Posted 28 February 2013 - 08:55 PM

QUOTE (amoral lemur @ 28/02/2013, 08:47 PM) <{POST_SNAPBACK}>
You say "selfish" like it's a bad thing.


No no I didn't say it was selfish, the lady on Wife Swap did - so I was asking as she would use the word selfish. Doesn't mean I believe it at all. I was just surprised there were people that think that, and wondered if it was a common thought.

#22 jojonbeanie

Posted 01 March 2013 - 09:59 AM

Ignoring the silly use of the word 'slave', I'm not sure why it has to be one or the other. It's quite possible to be an involved and nurturing parent and still enjoy your own hobbies and interests without any detriment to the lives of your children.

#23 GoBack2Bed

Posted 01 March 2013 - 10:27 AM

Income from the premise of should PEOPLE be slaves full stop. And my answer is a resounding no. I'm not a slave for my boss, I'm not a slave for my husband and I'm not a slave for my children.

In regards to parenting, I think our job is to raise little people. That means people who are independent, resilient and happy. And I don't think a child that grows up with mum doing everything for them is any of those things.

I also think that me having my own hobbies and interests is essential. It's my sanity. I also think that when kids see their parents engaged in activities it encourages them to get into activities too (not necessarily the same ones).

All I can say is that if anyone called me selfish they better be prepared for the fury coming their way as I am most definitely not selfish and don't take anywhere near as much time for myself as I would like.
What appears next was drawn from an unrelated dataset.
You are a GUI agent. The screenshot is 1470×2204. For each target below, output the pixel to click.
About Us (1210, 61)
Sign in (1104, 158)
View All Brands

I make endless sacrifices so taking some me time is well earned.

I also love the irony that some people think you are selfish if you take me time but would probably also be the same people who judged you for not losing baby weight or whatever other ridiculous standard they expect you to adhere too.

And men choose to have babies too. Why is it ok for them to have hobbies? Oh riiiiight penis I forgot.

#24 steppy

Posted 01 March 2013 - 10:34 AM

QUOTE (Musk Sticks @ 28/02/2013, 09:02 PM) <{POST_SNAPBACK}>
My mother was/is the type to say that a mother should sacrifice everything so that she can always be there for her children.

She is now struggling living in an empty nest.

Her whole identity was her children and now that they have grown up and left home, she is finding it very difficult to fill that void.

My mother was a very good mother to us while growing up, but I really think she would have been happier if she had set aside time for herself.


That's exactly why it's such a bad idea to devote everything to one's children. At least in your mother's case she has let you go though. There seems to be a growing tendency to keep children VERY dependent and have them live at home until they are in their thirties. I think it does children a disservice to be unable to handle simple things like doctors appointments or planning a route using public transport, not to mention being unable to clean or cook for themselves. My mother had to mother her own family from an early age so she spared her own children any housework because she had hated it so much. It is the one thing she did that I really think was a mistake that impacted negatively on all of us kids. She is very independent otherwise, but I wish she had made housework a routine thing for us. It's harder when you think of housework as an unimportant and onerous chore than if you think of it as just as fact of life.

#25 EsmeLennox

Posted 01 March 2013 - 10:43 AM

Short answer: no.

Long answer: I think it is absolutely unhealthy to the kind of mother you describe. Not only for the mother but also the children. Thinking long term, your children will eventually live their own lives. Where does that then leave the mother? Ridiculous. Also I think we have enough trouble raising children in Australia (and other western countries no doubt) to realise that they are not in fact entitled to everything in life being handed to them on a silver platter. So I make my kids work around the house, I say no to them and I am raising them to realise that parents are people too.

I want my boys to see me out in the world doing things.